Consigne 1:
Dites si chacune de ces affirmations est conforme au texte sur le sol non bêché, en répondant oui ou non et en citant à chaque fois les mots du texte qui tranchent. (a) Les vers de terre aident à travailler le sol. (b) Quand on ne retourne pas la terre, il faut attendre plus longtemps avant de planter au printemps. (c) L'alternance du gel et du dégel aide à aérer le sol.
Consigne 2:
Rédigez la suite du texte sur le sol non bêché, en reprenant après sa dernière phrase.

Extrait choisi:

La nature peut gérer son propre « bêchage »
Même dans un terrain non travaillé par la main de l’homme, vous pourriez dire que le sol vient d’être « labouré ». Ici le travaille est effectué par les créatures vivantes du sol, en particulier les vers de terre, les canaux laissés par les racines des plantes mortes et l’alternance de gel et de dégel qui contribue à l’aération naturel du sol.
Ne rien faire peut être la meilleure des choses
en ne perturbant pas le sol on obtient quelques avantages supplémentaires :
– on peut planter tôt au printemps. Il n’y a pas besoin d’attendre que les anciennes cultures et les « mauvaises herbes » qui ont été enfouis dans le sol se soient décomposées.

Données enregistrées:
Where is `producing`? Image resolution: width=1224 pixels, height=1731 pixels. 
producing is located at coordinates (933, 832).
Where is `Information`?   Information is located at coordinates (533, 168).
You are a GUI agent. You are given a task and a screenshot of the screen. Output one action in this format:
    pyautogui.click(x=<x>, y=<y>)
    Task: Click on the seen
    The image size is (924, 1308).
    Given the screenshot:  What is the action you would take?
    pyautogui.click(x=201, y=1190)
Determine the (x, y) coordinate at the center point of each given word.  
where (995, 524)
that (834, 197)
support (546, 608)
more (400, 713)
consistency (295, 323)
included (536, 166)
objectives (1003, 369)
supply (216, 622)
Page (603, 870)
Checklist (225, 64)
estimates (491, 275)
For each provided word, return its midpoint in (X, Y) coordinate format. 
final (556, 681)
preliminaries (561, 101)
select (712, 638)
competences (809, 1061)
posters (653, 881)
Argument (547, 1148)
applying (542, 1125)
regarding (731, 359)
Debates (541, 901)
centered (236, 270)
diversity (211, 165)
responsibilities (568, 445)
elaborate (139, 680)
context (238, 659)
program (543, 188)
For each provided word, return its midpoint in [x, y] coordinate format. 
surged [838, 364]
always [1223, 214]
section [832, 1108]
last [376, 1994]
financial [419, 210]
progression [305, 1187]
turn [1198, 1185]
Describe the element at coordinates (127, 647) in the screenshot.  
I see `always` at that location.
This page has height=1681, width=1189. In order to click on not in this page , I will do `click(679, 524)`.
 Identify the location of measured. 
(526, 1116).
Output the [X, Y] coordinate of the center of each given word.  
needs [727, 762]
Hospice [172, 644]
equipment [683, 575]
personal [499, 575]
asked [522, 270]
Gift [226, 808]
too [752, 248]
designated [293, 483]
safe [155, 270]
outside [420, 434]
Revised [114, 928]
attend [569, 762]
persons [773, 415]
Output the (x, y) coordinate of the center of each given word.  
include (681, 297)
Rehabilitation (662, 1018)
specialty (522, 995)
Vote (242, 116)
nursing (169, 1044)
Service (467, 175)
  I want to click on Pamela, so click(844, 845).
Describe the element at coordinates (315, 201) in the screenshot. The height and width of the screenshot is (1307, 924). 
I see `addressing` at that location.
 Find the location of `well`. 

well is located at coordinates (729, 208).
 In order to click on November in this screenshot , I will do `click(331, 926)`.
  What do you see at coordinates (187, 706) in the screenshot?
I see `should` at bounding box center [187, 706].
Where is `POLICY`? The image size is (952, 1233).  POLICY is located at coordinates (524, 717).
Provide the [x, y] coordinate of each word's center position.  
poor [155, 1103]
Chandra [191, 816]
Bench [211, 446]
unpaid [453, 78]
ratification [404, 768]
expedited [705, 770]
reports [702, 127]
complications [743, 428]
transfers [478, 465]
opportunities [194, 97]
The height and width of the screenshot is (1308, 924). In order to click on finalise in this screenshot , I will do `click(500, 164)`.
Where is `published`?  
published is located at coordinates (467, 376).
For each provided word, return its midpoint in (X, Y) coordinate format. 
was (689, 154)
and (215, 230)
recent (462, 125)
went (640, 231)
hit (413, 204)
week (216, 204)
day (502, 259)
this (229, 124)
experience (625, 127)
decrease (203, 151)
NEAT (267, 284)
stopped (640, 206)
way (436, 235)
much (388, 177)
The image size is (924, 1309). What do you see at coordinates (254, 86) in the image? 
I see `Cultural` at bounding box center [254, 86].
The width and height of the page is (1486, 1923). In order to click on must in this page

Réponse finale 1:
(a) Oui : « Ici le travaille est effectué par les créatures vivantes du sol, en particulier les vers de terre ».
(b) Non : « on peut planter tôt au printemps. Il n’y a pas besoin d’attendre que les anciennes cultures et les « mauvaises herbes » qui ont été enfouis dans le sol se soient décomposées. »
(c) Oui : « l’alternance de gel et de dégel qui contribue à l’aération naturel du sol ».

Réponse finale 2:
– Au fil du temps, dans les sols non bêchés, il se créer un réseau permanent avec des canaux de différentes taille. Ceux-ci vont permettre à l’eau de ce déplacer vers le haut, le bas ou latéralement, conduisant ainsi à son utilisation optimale.
– les sols non travaillés par la main de l’homme sont également mieux pourvu en humus. Ce qui a pour avantage très important, d’améliorer :
– la nutrition des végétaux
– la résistance aux maladies
– l’aération du sol
– la capacité de retenir l’eau nécessaire à l’épanouissement des plantes
tout cela à partir du compostage de surface des anciennes cultures et des divers mulchs de feuilles mortes et autres paillages …
Toutefois, dans de rare cas, il peut s’ avérer que retourner le sol soit la bonne chose à faire
lorsque l’on veut mettre rapidement en culture, un sol argileux compacter ou bien le sol damé d’un site de construction. Dans ces rares cas, il faut tout de même garder à l’esprit que une fois ce sol décompacté, il tirera grand intérêt à ne plus être bousculé par la main de l’homme. Il pourra par conséquence nous offrir une abondance de fruits et légumes sains et savoureux pour un minimum de travail de notre part.